-- START OF RECORDS FOR THIS TASK --

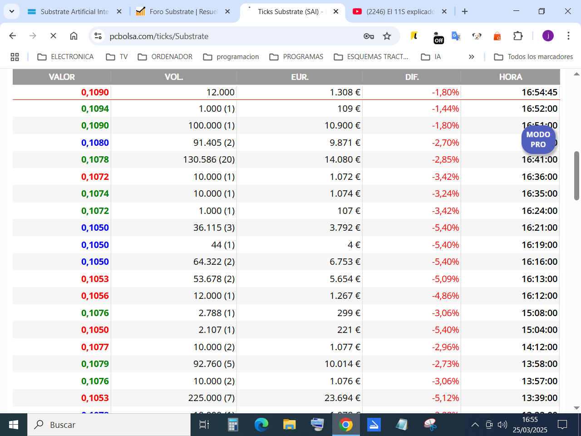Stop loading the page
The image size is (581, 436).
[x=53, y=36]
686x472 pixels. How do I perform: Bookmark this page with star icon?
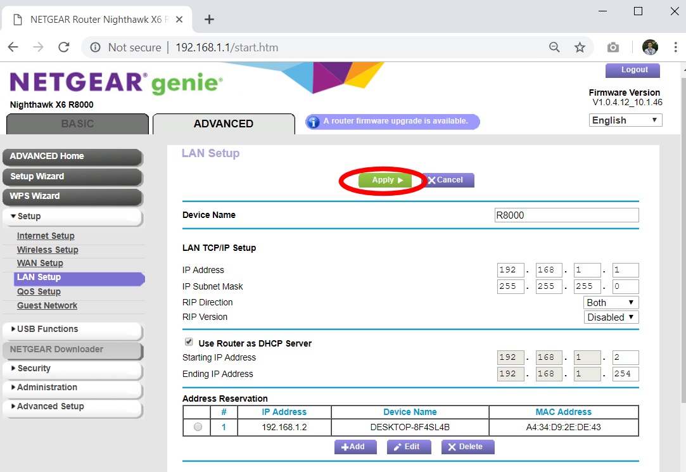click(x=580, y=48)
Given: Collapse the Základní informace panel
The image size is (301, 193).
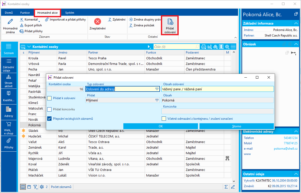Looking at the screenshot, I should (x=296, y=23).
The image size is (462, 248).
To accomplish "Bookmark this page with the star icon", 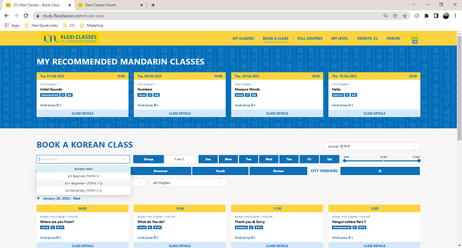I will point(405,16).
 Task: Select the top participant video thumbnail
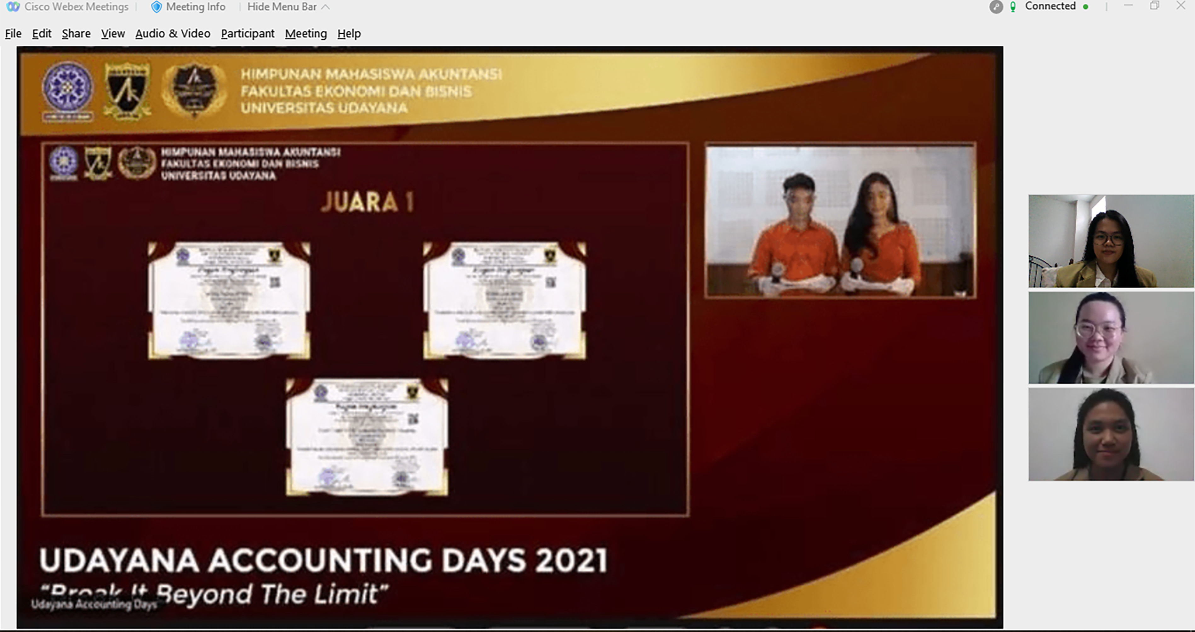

-- END OF RECORDS FOR THIS TASK --

WHAT TO WORK ON – List each line of the records above that contains the string "size", treating uppercase and lowercase as different.

SOLUTION FOR THIS PROBLEM –
The image size is (581, 436).
The image size is (301, 193).
The image size is (462, 248).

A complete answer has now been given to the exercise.